### Auszug
● ● ●
BGH,
Beschl. v. 7.5.2003 - 5 StR 536/02
5 StR 536/02
BUNDESGERICHTSHOF
BESCHLUSS
vom 7. Mai 2003
in der Strafsache gegen
wegen Zuhälterei u.a.
Der 5. Strafsenat des Bundesgerichtshofes hat am 7. Mai 2003
beschlossen:
I. Dem Angeklagten T wird gegen die Versäumung der Frist zur
Begründung der Revision gegen das Urteil des Landgerichts
Berlin vom 20. April 2001 Wiedereinsetzung in den vorigen Stand
gewährt.
II. Auf die Revision des Angeklagten T wird das vorgenannte Urteil
gemäß § 349 Abs. 4 StPO, soweit es ihn
betrifft,
a) im Schuldspruch insoweit abgeändert, als jeweils die
tateinheitlichen Verurteilungen wegen Förderung der
Prostitution in Wegfall kommen, und
b) unter Aufrechterhaltung der Feststellungen im gesamten
Rechtsfolgenausspruch aufgehoben.
III. Die weitergehende Revision des Angeklagten wird nach §
349 Abs. 2 StPO verworfen.
IV. Die Sache wird zu neuer Verhandlung und Entscheidung, auch
über die Kosten des Rechtsmittels, an eine andere Strafkammer
des Landgerichts zurückverwiesen.
Gründe:
Das Landgericht hat den Angeklagten T wegen Förderung der
Prostitution in drei Fällen, in einem Fall in Tateinheit mit
vorsätzlicher Körperverletzung, mit
Zuhälterei, mit gewerbsmäßiger
Hilfeleistung zum Verstoß gegen § 92 Abs. 1 Nr. 1
AuslG sowie mit Beihilfe zum Verstoß gegen § 92 Abs.
1 Nr. 3 AuslG und zur nach § 61 Abs. 1 AsylVfG unerlaubten
Ausübung einer Erwerbstätigkeit, in einem Fall in
Tateinheit mit vorsätzlicher Körperverletzung, mit
tateinheitlich in vier Fällen begangener Zuhälterei,
mit gewerbsmäßiger Hilfeleistung zum
Verstoß gegen die §§ 92 Abs. 1 Nr. 1 und
Abs. 2 Nr. 2 AuslG sowie mit Beihilfe zur nach § 61 Abs. 1
AsylVfG unerlaubten Ausübung einer Erwerbstätigkeit,
in einem Fall in Tateinheit mit gewerbsmäßiger
Hilfeleistung zum Verstoß gegen § 92 Abs. 1 Nr. 1
AuslG sowie mit Beihilfe zur nach § 61 Abs. 1 AsylVfG
unerlaubten Ausübung
einer Erwerbstätigkeit zu einer Gesamtfreiheitsstrafe von zwei
Jahren und sechs Monaten verurteilt. Seine Revision hat in dem aus dem
Beschlußtenor ersichtlichen Umfang Erfolg. Im
übrigen ist sein Rechtsmittel unbegründet im Sinne
des § 349 Abs. 2 StPO.
Die tateinheitlichen Verurteilungen wegen Förderung der
Prostitution nach § 180a Abs. 1 Nr. 2 StGB a. F. haben aus
Rechtsgründen keinen Bestand. Dieser Straftatbestand ist durch
das Gesetz zur Regelung der Rechtsverhältnisse der
Prostituierten - ProstG - vom 20. Dezember 2001 (BGBl I S. 3983)
● ● ●
### Bereitgestellte Daten
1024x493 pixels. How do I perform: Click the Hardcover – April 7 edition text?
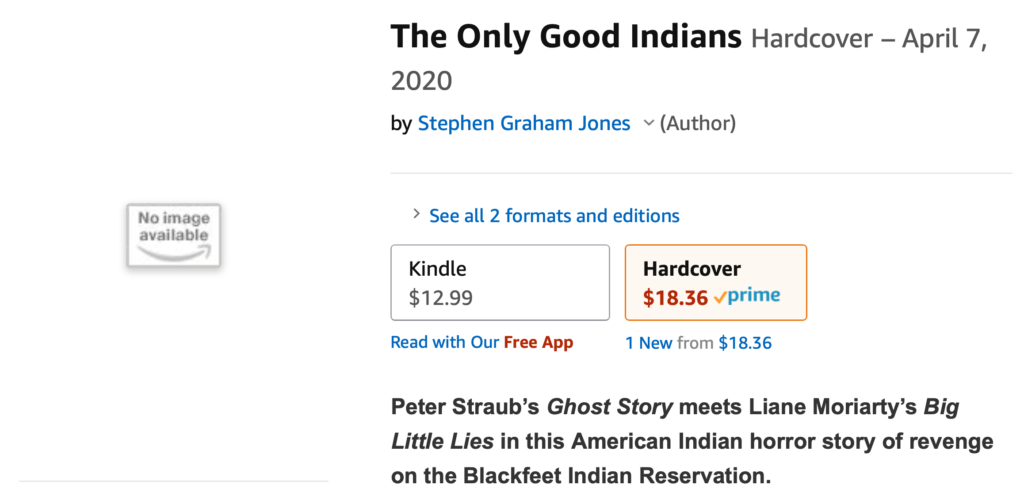(867, 40)
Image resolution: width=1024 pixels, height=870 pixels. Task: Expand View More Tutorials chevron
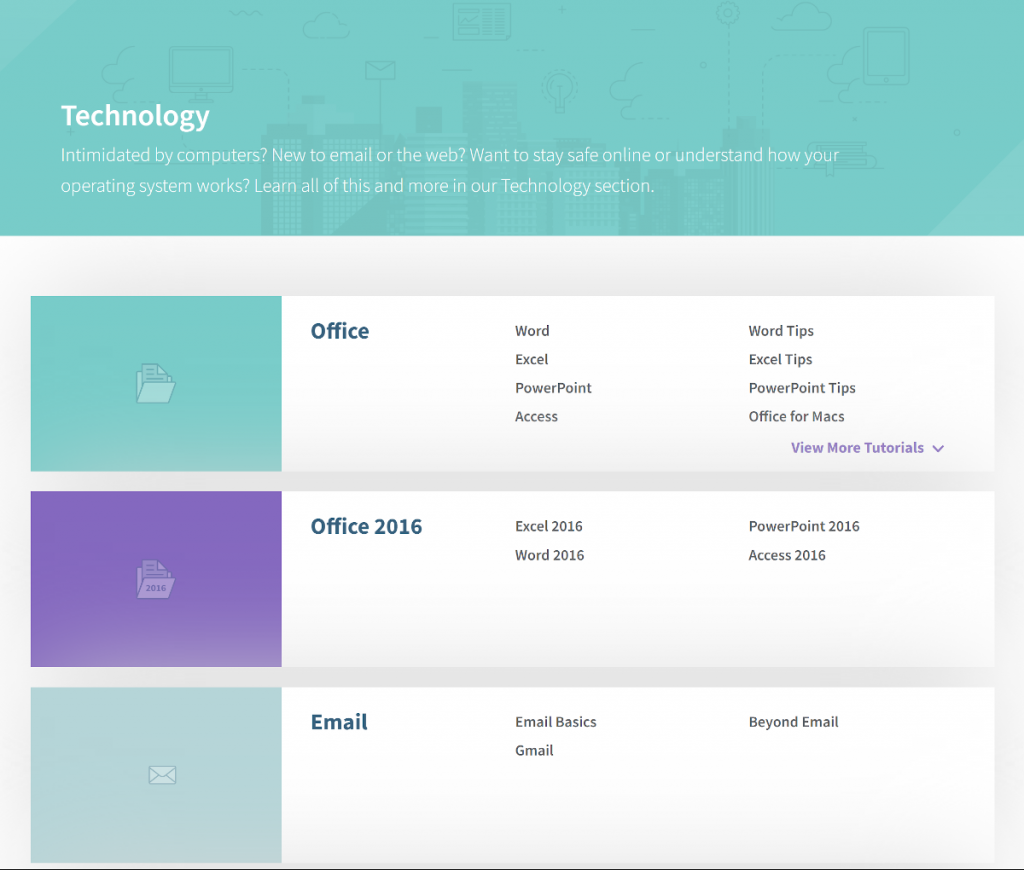(x=938, y=449)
● ● ●
### Zur Aufgabe
Prüfen Sie, ob die folgenden Aussagen mit dem Beschluss übereinstimmen. Antworten Sie jeweils mit Ja oder Nein und zitieren Sie die entscheidenden Worte des Beschlusses wörtlich.
1. Das Landgericht verurteilte den Angeklagten T zu einer Gesamtfreiheitsstrafe von drei Jahren.
2. Die Sache geht an eine andere Strafkammer des Landgerichts zurück.
3. Die Feststellungen zum Rechtsfolgenausspruch werden aufgehoben.
Die Daten sind hierfür ohne Bedeutung.

### Lösung
1. Nein: „zu einer Gesamtfreiheitsstrafe von zwei Jahren und sechs Monaten verurteilt“
2. Ja: „an eine andere Strafkammer des Landgerichts zurückverwiesen“
3. Nein: „unter Aufrechterhaltung der Feststellungen im gesamten Rechtsfolgenausspruch aufgehoben“